Pour extraire les faits saillants permettant de poser un diagnostic et de guider la décision, ces algorithmes puissants requièrent alors des centaines de milliers voire des millions d’exemples. L’intelligence artificielle est capable de remplacer le médecin dans de multiples tâches ; elle le sera plus encore lorsqu’elle atteindra l’adaptation réactive et contextualisée qu’elle vise. Ces systèmes apprenants digèrent ainsi d’innombrables données issues de la clinique, des tests biologiques et génétiques, de l’imagerie, des traitements suivis auxquels pourront s’ajouter des précisions sur l’environnement psycho-social et culturel des patients. Ils se comportent donc comme une « boite noire » qui livre des diagnostics et des choix thérapeutiques non argumentés et ininterprétables par le médecin. A court terme, de tels outils seront indispensables à une prise en charge performante et personnalisée des patients. Leurs consignes décisionnelles vont potentiellement affecter la vie de millions d’entre eux. Ils doivent donc être robustes, reproductibles et validés. C’est loin d’être le cas aujourd’hui, d’autant que l’agilité apprenante de ces calculs rend leur évaluation extrêmement difficile.
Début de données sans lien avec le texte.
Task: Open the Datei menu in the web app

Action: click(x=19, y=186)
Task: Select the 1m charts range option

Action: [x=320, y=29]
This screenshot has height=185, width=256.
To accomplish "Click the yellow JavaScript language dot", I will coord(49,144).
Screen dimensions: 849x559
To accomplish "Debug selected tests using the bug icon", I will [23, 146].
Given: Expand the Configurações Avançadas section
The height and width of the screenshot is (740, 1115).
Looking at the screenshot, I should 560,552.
Par ailleurs, n’y a t il pas danger lorsque le médecin applique les conclusions d’un système dont il ne comprend pas le fonctionnement et qu’il ne peut, dès lors, expliquer au patient ? Le premier risque est de croire que l’intelligence artificielle est autonome alors qu’elle dépend de la façon dont les questions ont été posées et les données collectées puis gradées en fonction des objectifs des commanditaires et des concepteurs des algorithmes. Les garanties éthiques d’objectivité, de qualité et d’exhaustivité du recueil des données sont critiques pour prévenir toute déviance et erreur préjudiciables d’interprétation. La véracité des résultats en dépend.
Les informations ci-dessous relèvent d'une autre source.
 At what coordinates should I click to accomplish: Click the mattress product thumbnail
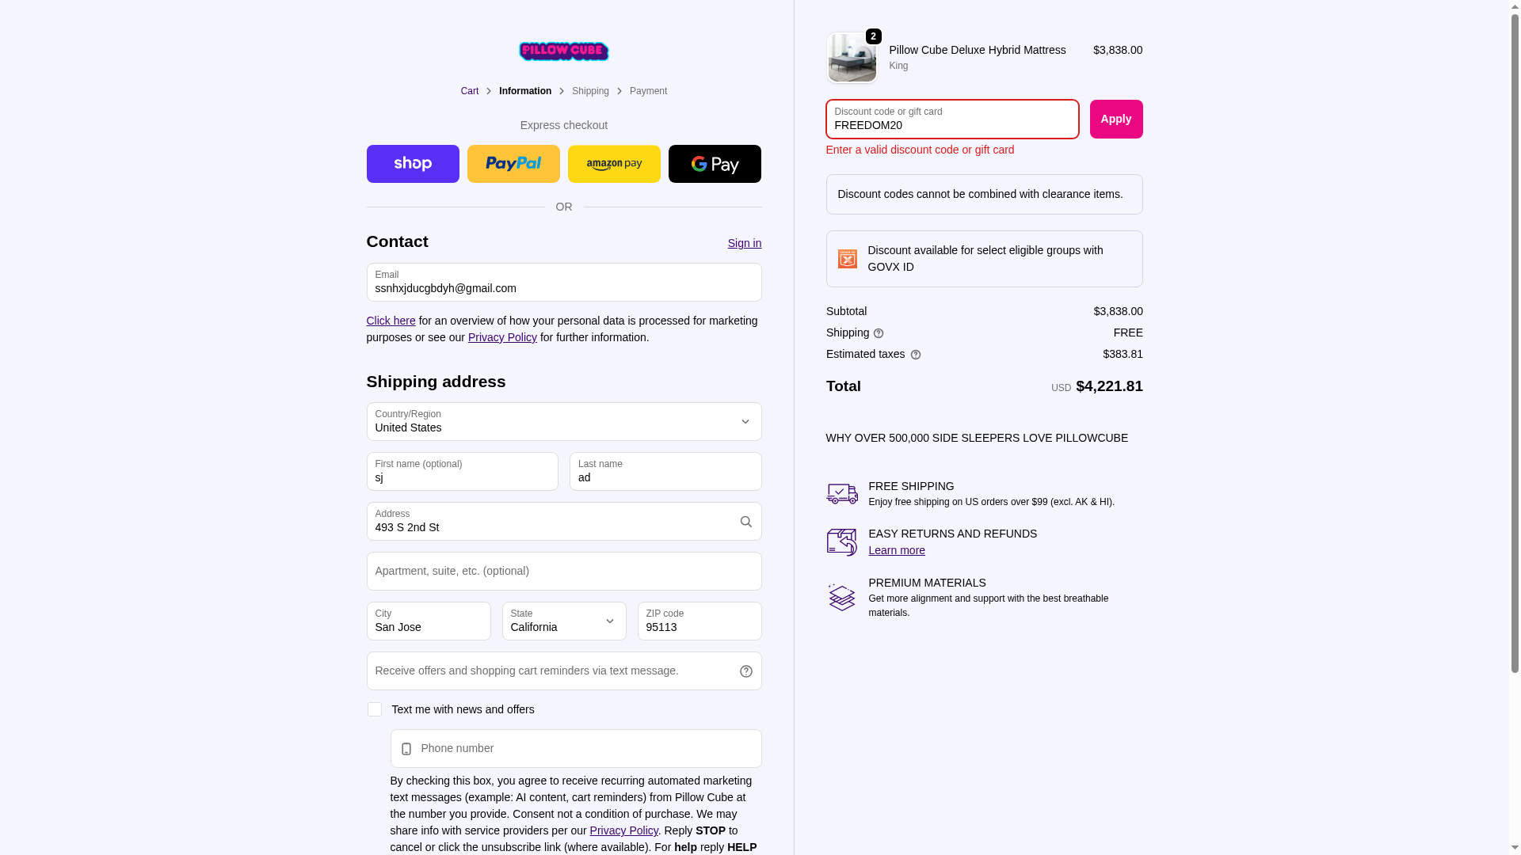pyautogui.click(x=852, y=58)
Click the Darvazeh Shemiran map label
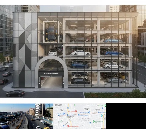 pyautogui.click(x=58, y=105)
Oui, les algorithmes vont déposséder les professionnels de santé de nombreuses tâches. La lecture automatisée est capable de se substituer en partie aux compétences du biologiste aujourd’hui, elle le sera pour celles du radiologue demain. Le traitement des données par ordinateur a déjà montré des résultats égaux voire supérieurs à l’apport des interventions humaines des spécialistes en imagerie, cardiologie, dermatologie, ophtalmologie, cancérologie et même psychiatrie. Mais il convient de mettre en place les prérequis assurant fiabilité, sécurité et confidentialité, avant de confier très largement le système et les actes de soins à une intelligence numérique appelée à imposer sa loi et à prononcer, du haut de ses algorithmes, une injonction d’autant moins négociable qu’elle est indéchiffrable. Il est donc urgent de développer les indispensables études contrôlées, aptes à vérifier la qualité des étapes de conception, de recueil et d’interprétation des données ainsi que la protection du contenu de ces boites noires auxquelles des millions d’usagers s’apprêtent à confier leur destin.
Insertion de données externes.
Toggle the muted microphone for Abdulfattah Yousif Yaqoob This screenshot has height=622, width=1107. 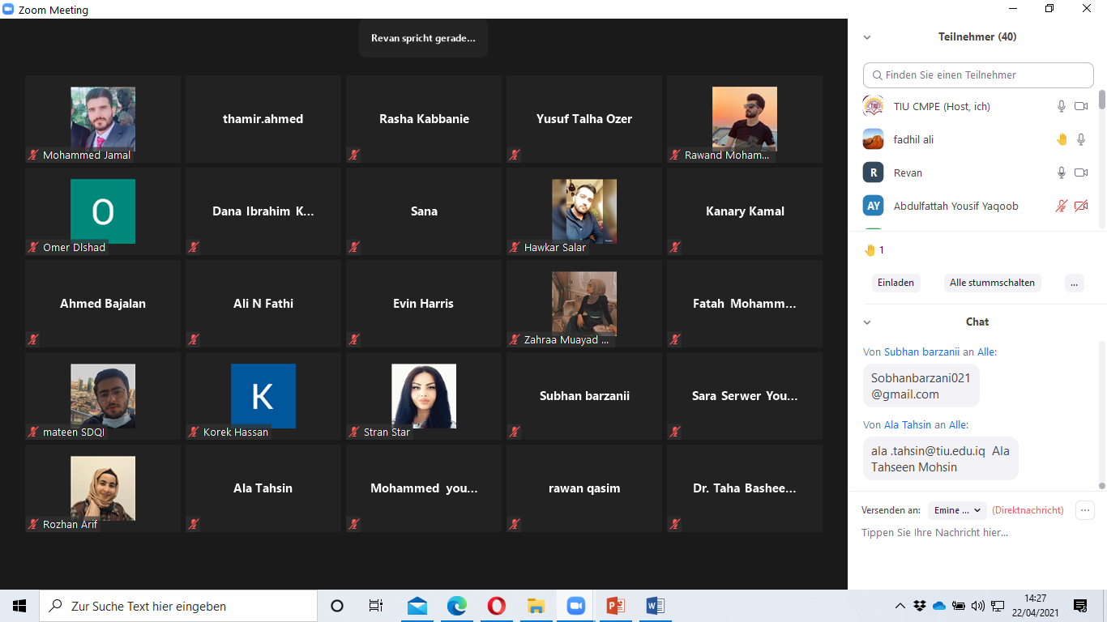coord(1062,206)
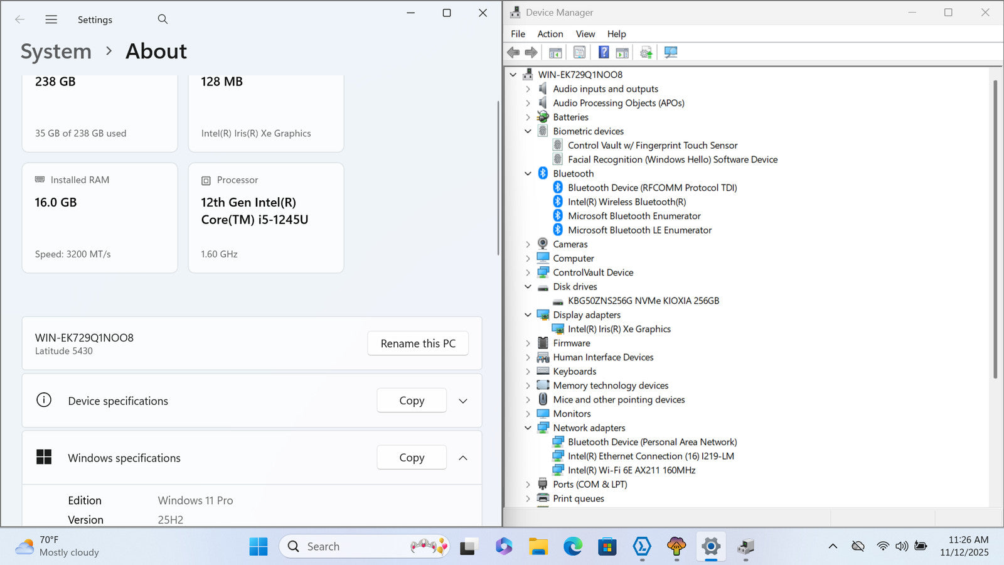Open the Action menu in Device Manager
This screenshot has height=565, width=1004.
[550, 34]
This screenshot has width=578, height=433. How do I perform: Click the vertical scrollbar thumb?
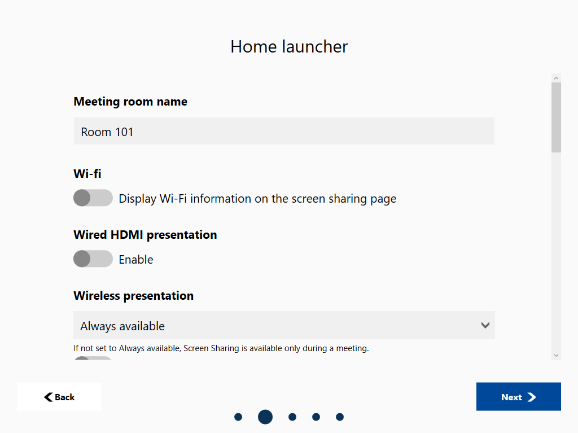(x=556, y=117)
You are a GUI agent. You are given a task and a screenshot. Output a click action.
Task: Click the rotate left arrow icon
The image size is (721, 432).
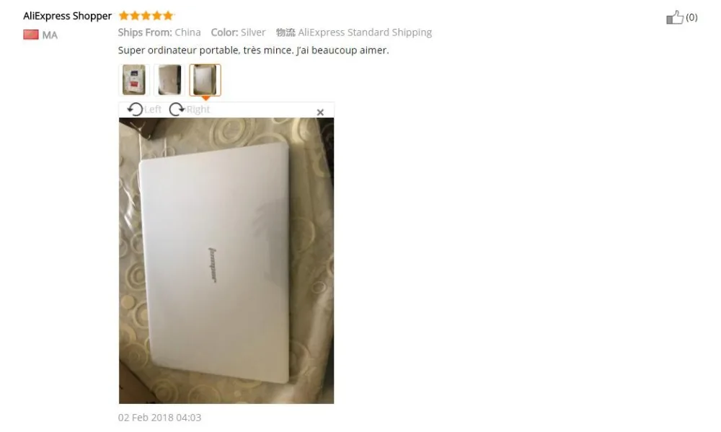[x=135, y=110]
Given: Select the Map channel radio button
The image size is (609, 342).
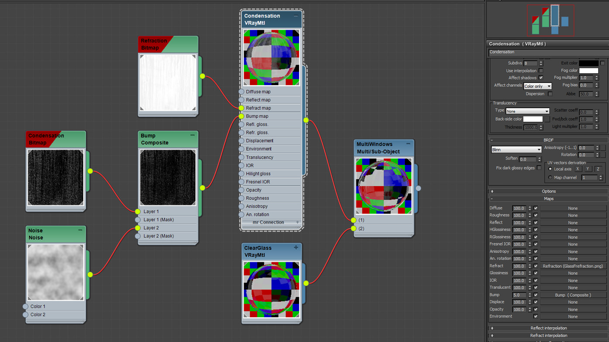Looking at the screenshot, I should pos(550,178).

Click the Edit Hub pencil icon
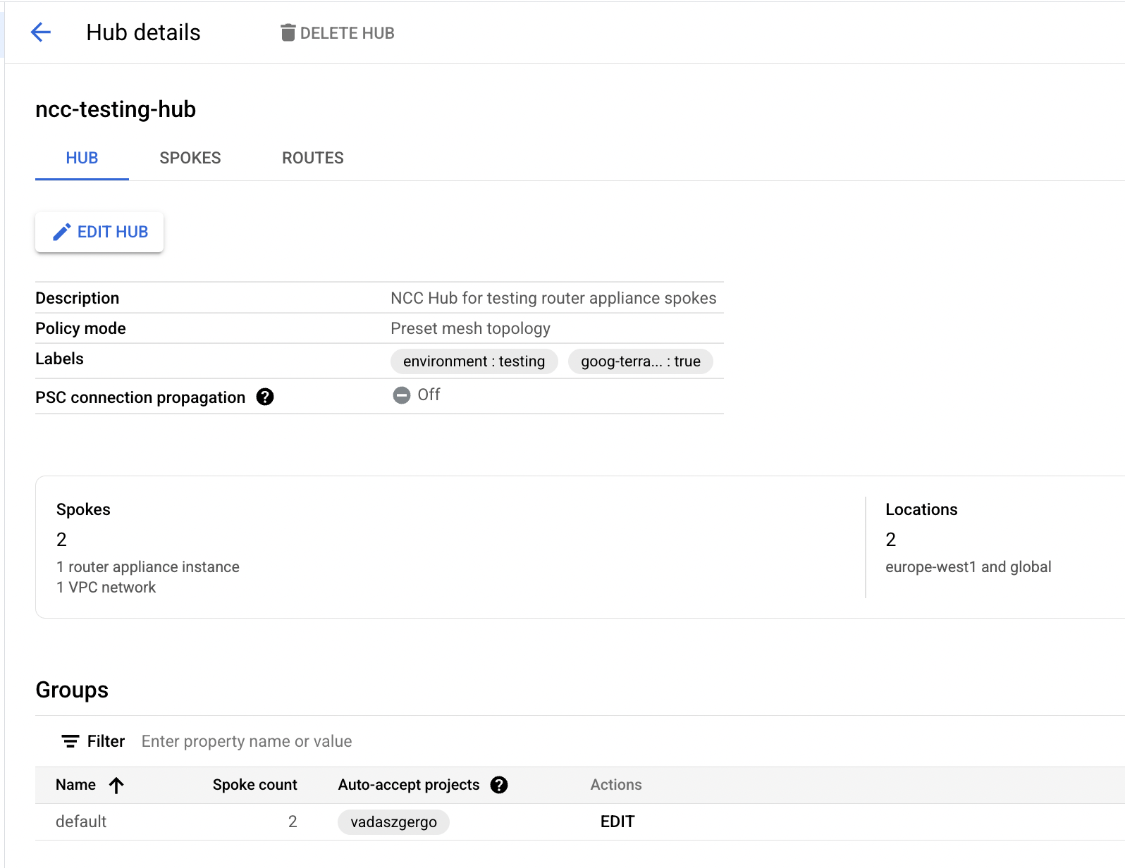pyautogui.click(x=62, y=232)
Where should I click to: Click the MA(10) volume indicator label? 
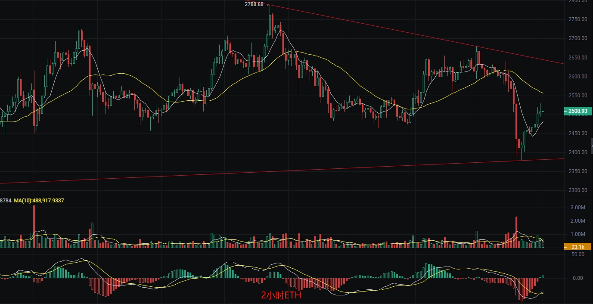click(x=39, y=201)
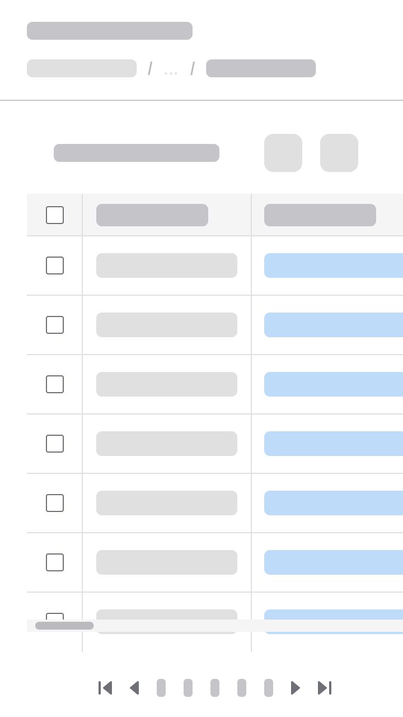This screenshot has width=403, height=717.
Task: Click the second column header in table
Action: tap(320, 215)
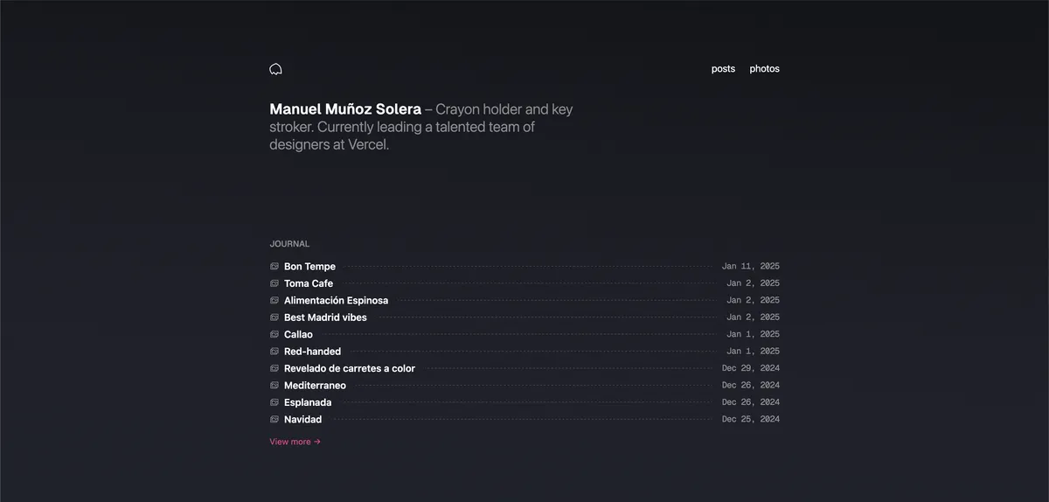Click the photo icon beside Callao
Viewport: 1049px width, 502px height.
tap(274, 334)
La machine à diagnostiquer et à décider n’a ni conscience, ni émotion, ni douleur. Si elle peut simuler quelques aptitudes humaines, elle ne ressent rien et ne fait pas prévaloir l’écoute, l’empathie, la qualité de la présence, du regard et de la parole. Elle ne possède pour le moment aucune adaptation contextuelle en fonction de la personnalité ou des valeurs de la personne. Il convient de s’y soumettre et de se plier à ses décisions. Elle peut diluer les responsabilités dans les rouages des algorithmes sans éthique et manquant de transparence avec les biais potentiels qui peuvent en résulter.

L’intelligence humaine doit apprendre à utiliser l’intelligence artificielle pour se dégager des tâches automatiques qui peuvent être sous-traitées. Le gain de temps permettrait alors aux soignants de se concentrer sur ce qui fait l’essence même de leur fonction : décoder les problèmes de santé de façon intelligible pour le malade et ses proches, annoncer avec tact, accompagner, moduler les actions de soins et les traitements en fonction du vécu, des émotions et de la réaction du patient dans son environnement.